* Actions à réaliser *
1. Recopiez, s'il vous plaît, le passage du texte source qui va de « Mme Broda : Nous » jusqu'à « que nous faisons. » inclus.
2. Selon le texte source, pourquoi le bureau de Mme Broda sollicite-t-il l'opinion des jeunes par l'entremise d'un Conseil consultatif ? Répondez en une à trois phrases.
3. Répondez brièvement aux questions suivantes à partir du texte source.
(a) Qui demande comment sont reçus les commentaires des jeunes ?
(b) Quelle instance le bureau de Mme Broda a-t-il mise en place pour consulter les jeunes ?
(c) Depuis quand le bureau procède-t-il ainsi ?

* Texte source *

* * * * * * *

Le sénateur Arnot : Dans l’élaboration de politiques. Comment recevez-vous les commentaires des jeunes concernant la prise en charge des foyers d’accueil et les lacunes cernées, et cetera? Pouvez-vous nous donner des exemples de changements positifs ou importants qui ont été apportés en réponse aux problèmes cernés?

Mme Broda : Nous avons à notre bureau un Conseil consultatif des jeunes, où nous sollicitons l’opinion des jeunes concernant les changements stratégiques qui comptent pour eux et à l’égard desquels nous voulons qu’ils s’expriment. Pour ce qui est de toutes les politiques qui ont une incidence sur eux, nous voulons que nos jeunes aient une voix. Depuis ma nomination et le début de mon mandat de défenseure, c’est quelque chose que nous faisons.

* * * * * * *

* Données extraites *
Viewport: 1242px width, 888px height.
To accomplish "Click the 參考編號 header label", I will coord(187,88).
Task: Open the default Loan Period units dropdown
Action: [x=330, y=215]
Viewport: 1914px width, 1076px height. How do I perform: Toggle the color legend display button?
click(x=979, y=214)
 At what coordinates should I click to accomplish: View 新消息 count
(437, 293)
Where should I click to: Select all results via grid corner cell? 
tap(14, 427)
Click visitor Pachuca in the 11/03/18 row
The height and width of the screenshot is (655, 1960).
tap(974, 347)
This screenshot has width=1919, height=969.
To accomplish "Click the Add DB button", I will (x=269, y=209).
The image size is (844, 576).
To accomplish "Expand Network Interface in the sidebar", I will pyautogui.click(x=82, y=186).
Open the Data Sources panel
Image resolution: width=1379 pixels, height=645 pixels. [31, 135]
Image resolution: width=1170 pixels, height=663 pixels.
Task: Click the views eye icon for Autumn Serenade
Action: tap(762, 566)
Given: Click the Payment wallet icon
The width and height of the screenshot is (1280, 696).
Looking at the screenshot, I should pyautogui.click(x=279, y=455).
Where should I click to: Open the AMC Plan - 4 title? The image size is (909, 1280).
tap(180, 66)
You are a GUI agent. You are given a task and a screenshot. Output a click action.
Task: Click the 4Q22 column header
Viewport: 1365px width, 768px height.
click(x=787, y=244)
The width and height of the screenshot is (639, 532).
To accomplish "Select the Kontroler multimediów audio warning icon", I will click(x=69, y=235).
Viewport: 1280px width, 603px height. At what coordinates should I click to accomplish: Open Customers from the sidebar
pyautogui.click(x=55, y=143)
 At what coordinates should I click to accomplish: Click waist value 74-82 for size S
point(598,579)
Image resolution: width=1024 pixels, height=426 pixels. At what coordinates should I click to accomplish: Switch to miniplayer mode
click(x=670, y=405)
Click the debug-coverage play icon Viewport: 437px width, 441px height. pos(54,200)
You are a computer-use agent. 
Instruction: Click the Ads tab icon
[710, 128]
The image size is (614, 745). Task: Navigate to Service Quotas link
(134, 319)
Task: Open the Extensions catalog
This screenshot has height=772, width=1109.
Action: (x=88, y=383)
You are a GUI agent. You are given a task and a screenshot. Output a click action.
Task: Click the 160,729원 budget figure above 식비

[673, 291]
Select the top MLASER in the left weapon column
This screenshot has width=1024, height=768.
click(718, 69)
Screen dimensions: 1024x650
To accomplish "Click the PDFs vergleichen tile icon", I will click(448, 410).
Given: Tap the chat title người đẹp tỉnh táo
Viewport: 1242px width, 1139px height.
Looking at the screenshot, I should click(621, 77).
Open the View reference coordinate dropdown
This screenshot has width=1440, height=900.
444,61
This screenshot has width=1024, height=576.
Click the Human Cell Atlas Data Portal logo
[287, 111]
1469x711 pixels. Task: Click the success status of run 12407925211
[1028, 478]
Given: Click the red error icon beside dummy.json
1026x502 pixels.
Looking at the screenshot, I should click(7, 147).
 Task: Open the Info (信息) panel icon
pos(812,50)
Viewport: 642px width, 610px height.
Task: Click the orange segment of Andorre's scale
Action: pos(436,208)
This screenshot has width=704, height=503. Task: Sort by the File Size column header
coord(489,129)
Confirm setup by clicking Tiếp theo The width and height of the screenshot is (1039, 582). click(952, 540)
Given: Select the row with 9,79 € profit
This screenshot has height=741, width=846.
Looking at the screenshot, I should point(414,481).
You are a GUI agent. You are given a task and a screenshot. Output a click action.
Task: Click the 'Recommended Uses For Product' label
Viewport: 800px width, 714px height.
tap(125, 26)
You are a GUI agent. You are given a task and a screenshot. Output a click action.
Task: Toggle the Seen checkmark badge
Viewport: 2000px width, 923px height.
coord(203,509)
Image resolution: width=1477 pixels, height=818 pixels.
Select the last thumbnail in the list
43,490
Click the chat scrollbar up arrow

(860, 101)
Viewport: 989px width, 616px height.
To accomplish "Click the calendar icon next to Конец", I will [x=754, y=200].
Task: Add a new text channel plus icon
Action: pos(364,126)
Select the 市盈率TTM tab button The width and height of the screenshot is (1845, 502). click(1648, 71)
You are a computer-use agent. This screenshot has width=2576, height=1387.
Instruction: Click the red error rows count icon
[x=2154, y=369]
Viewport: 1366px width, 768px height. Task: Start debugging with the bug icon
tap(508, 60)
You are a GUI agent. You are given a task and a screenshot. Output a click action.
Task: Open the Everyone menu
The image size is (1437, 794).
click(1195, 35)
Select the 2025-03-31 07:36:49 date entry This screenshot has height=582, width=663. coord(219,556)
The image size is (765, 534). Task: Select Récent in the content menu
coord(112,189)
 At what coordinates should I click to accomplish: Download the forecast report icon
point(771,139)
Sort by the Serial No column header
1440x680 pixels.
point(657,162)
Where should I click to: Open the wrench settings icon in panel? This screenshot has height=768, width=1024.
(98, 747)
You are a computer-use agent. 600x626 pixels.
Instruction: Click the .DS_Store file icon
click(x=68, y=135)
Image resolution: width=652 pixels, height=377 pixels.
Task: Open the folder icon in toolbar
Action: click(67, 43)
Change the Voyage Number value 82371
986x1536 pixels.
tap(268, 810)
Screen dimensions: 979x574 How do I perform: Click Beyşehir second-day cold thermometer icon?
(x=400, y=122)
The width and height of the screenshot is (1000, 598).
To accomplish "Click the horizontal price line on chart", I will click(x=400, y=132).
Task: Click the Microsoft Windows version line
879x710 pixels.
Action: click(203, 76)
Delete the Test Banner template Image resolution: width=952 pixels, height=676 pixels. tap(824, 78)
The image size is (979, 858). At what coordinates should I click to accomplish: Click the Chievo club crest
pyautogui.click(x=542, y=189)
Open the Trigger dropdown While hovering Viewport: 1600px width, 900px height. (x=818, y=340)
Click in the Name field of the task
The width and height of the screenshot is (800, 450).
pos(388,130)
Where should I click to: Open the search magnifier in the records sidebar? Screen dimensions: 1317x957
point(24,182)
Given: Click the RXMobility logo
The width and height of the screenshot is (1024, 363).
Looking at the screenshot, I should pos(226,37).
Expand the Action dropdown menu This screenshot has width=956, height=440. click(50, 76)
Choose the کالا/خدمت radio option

* * * * * * *

* Réponses aux activités *
1.
Mme Broda : Nous avons à notre bureau un Conseil consultatif des jeunes, où nous sollicitons l’opinion des jeunes concernant les changements stratégiques qui comptent pour eux et à l’égard desquels nous voulons qu’ils s’expriment. Pour ce qui est de toutes les politiques qui ont une incidence sur eux, nous voulons que nos jeunes aient une voix. Depuis ma nomination et le début de mon mandat de défenseure, c’est quelque chose que nous faisons.

2. Le bureau veut que les jeunes aient une voix pour toutes les politiques qui ont une incidence sur eux. Le Conseil consultatif des jeunes lui sert à recueillir leur opinion sur les changements stratégiques qui comptent pour eux.

3.
(a) Le sénateur Arnot.
(b) Un Conseil consultatif des jeunes.
(c) Depuis la nomination de Mme Broda et le début de son mandat de défenseure.